■ WHAT THIS TASK INVOLVES ■
An exact copy of all the entries below is what this task needs.
##### SUPPLIED ENTRIES #####
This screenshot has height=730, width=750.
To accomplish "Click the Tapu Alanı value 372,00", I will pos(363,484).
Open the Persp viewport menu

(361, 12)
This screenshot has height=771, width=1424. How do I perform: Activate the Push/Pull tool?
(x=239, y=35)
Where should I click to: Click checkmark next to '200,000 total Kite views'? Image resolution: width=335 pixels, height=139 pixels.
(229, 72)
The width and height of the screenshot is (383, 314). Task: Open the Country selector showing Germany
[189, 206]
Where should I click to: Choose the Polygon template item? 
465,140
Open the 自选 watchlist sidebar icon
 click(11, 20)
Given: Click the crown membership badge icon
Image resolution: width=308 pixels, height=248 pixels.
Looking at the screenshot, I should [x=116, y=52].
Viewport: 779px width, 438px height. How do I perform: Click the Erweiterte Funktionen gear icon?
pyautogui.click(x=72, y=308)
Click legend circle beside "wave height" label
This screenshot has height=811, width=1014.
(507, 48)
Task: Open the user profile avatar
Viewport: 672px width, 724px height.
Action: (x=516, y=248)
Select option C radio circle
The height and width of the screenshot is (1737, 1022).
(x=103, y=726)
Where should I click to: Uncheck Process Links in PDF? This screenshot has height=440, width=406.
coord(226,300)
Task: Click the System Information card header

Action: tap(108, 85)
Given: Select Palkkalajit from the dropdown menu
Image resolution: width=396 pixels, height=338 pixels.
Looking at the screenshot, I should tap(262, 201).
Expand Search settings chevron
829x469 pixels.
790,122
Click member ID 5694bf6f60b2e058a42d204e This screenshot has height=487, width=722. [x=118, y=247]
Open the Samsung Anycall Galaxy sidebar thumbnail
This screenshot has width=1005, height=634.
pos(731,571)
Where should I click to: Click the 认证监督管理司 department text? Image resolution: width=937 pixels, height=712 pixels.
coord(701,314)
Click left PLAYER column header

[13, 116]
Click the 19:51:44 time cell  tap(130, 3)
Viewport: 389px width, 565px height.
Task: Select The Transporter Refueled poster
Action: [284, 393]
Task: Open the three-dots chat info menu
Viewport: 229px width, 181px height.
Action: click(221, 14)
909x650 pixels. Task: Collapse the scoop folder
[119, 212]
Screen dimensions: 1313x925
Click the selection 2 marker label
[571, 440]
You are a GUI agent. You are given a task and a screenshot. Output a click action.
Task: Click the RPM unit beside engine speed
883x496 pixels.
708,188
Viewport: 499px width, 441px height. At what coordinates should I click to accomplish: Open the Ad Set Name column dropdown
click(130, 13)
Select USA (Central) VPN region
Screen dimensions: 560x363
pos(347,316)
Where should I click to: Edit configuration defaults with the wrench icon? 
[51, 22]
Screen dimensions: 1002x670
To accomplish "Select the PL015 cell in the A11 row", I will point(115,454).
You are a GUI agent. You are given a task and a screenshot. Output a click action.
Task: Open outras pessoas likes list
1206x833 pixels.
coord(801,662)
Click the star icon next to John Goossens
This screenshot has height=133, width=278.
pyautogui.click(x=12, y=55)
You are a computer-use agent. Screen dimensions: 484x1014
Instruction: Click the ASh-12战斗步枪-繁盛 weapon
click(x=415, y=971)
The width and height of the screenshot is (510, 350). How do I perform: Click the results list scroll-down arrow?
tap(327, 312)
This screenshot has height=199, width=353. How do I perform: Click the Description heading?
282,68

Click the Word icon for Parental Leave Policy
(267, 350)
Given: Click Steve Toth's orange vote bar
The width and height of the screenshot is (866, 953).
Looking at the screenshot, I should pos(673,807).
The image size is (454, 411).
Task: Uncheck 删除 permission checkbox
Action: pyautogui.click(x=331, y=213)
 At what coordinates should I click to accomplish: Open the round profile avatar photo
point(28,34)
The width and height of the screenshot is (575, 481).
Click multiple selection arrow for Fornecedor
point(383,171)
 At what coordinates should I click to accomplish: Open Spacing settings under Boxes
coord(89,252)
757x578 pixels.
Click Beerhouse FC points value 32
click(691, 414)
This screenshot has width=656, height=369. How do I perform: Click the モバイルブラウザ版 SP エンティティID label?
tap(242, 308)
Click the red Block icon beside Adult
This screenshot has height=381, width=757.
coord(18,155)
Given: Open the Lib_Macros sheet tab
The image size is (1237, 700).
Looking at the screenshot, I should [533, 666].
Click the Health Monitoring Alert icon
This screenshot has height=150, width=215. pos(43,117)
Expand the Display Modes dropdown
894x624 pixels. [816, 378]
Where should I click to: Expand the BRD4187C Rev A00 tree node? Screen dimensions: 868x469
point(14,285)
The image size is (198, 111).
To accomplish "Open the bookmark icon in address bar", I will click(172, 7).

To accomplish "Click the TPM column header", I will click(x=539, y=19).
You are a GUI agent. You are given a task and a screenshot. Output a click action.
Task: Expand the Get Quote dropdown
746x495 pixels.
#####
■ RESPONSE AREA ■
This screenshot has height=730, width=750.
To accomplish "Click the Tapu Alanı value 372,00", I will pos(363,484).
Open the Persp viewport menu

(361, 12)
This screenshot has height=771, width=1424. How do I perform: Activate the Push/Pull tool?
(x=239, y=35)
Where should I click to: Click checkmark next to '200,000 total Kite views'? Image resolution: width=335 pixels, height=139 pixels.
(229, 72)
The width and height of the screenshot is (383, 314). Task: Open the Country selector showing Germany
[189, 206]
Where should I click to: Choose the Polygon template item? 
465,140
Open the 自选 watchlist sidebar icon
 click(11, 20)
Given: Click the crown membership badge icon
Image resolution: width=308 pixels, height=248 pixels.
Looking at the screenshot, I should [x=116, y=52].
Viewport: 779px width, 438px height. How do I perform: Click the Erweiterte Funktionen gear icon?
pyautogui.click(x=72, y=308)
Click legend circle beside "wave height" label
This screenshot has height=811, width=1014.
(507, 48)
Task: Open the user profile avatar
Viewport: 672px width, 724px height.
Action: (x=516, y=248)
Select option C radio circle
The height and width of the screenshot is (1737, 1022).
(x=103, y=726)
Where should I click to: Uncheck Process Links in PDF? This screenshot has height=440, width=406.
coord(226,300)
Task: Click the System Information card header

Action: tap(108, 85)
Given: Select Palkkalajit from the dropdown menu
Image resolution: width=396 pixels, height=338 pixels.
Looking at the screenshot, I should tap(262, 201).
Expand Search settings chevron
829x469 pixels.
790,122
Click member ID 5694bf6f60b2e058a42d204e This screenshot has height=487, width=722. [x=118, y=247]
Open the Samsung Anycall Galaxy sidebar thumbnail
This screenshot has width=1005, height=634.
pos(731,571)
Where should I click to: Click the 认证监督管理司 department text? Image resolution: width=937 pixels, height=712 pixels.
coord(701,314)
Click left PLAYER column header

[13, 116]
Click the 19:51:44 time cell  tap(130, 3)
Viewport: 389px width, 565px height.
Task: Select The Transporter Refueled poster
Action: [284, 393]
Task: Open the three-dots chat info menu
Viewport: 229px width, 181px height.
Action: click(221, 14)
909x650 pixels. Task: Collapse the scoop folder
[119, 212]
Screen dimensions: 1313x925
Click the selection 2 marker label
[571, 440]
You are a GUI agent. You are given a task and a screenshot. Output a click action.
Task: Click the RPM unit beside engine speed
883x496 pixels.
708,188
Viewport: 499px width, 441px height. At what coordinates should I click to accomplish: Open the Ad Set Name column dropdown
click(130, 13)
Select USA (Central) VPN region
Screen dimensions: 560x363
pos(347,316)
Where should I click to: Edit configuration defaults with the wrench icon? 
[51, 22]
Screen dimensions: 1002x670
To accomplish "Select the PL015 cell in the A11 row", I will point(115,454).
You are a GUI agent. You are given a task and a screenshot. Output a click action.
Task: Open outras pessoas likes list
1206x833 pixels.
coord(801,662)
Click the star icon next to John Goossens
This screenshot has height=133, width=278.
pyautogui.click(x=12, y=55)
You are a computer-use agent. Screen dimensions: 484x1014
Instruction: Click the ASh-12战斗步枪-繁盛 weapon
click(x=415, y=971)
The width and height of the screenshot is (510, 350). How do I perform: Click the results list scroll-down arrow?
tap(327, 312)
This screenshot has height=199, width=353. How do I perform: Click the Description heading?
282,68

Click the Word icon for Parental Leave Policy
(267, 350)
Given: Click Steve Toth's orange vote bar
The width and height of the screenshot is (866, 953).
Looking at the screenshot, I should pos(673,807).
The image size is (454, 411).
Task: Uncheck 删除 permission checkbox
Action: pyautogui.click(x=331, y=213)
 At what coordinates should I click to accomplish: Open the round profile avatar photo
point(28,34)
The width and height of the screenshot is (575, 481).
Click multiple selection arrow for Fornecedor
point(383,171)
 At what coordinates should I click to accomplish: Open Spacing settings under Boxes
coord(89,252)
757x578 pixels.
Click Beerhouse FC points value 32
click(691, 414)
This screenshot has width=656, height=369. How do I perform: Click the モバイルブラウザ版 SP エンティティID label?
tap(242, 308)
Click the red Block icon beside Adult
This screenshot has height=381, width=757.
coord(18,155)
Given: Open the Lib_Macros sheet tab
The image size is (1237, 700).
Looking at the screenshot, I should [533, 666].
Click the Health Monitoring Alert icon
This screenshot has height=150, width=215. pos(43,117)
Expand the Display Modes dropdown
894x624 pixels. [816, 378]
Where should I click to: Expand the BRD4187C Rev A00 tree node? Screen dimensions: 868x469
point(14,285)
The image size is (198, 111).
To accomplish "Open the bookmark icon in address bar", I will click(172, 7).

To accomplish "Click the TPM column header", I will click(x=539, y=19).
You are a GUI agent. You are given a task and a screenshot. Output a click action.
Task: Expand the Get Quote dropdown
746x495 pixels.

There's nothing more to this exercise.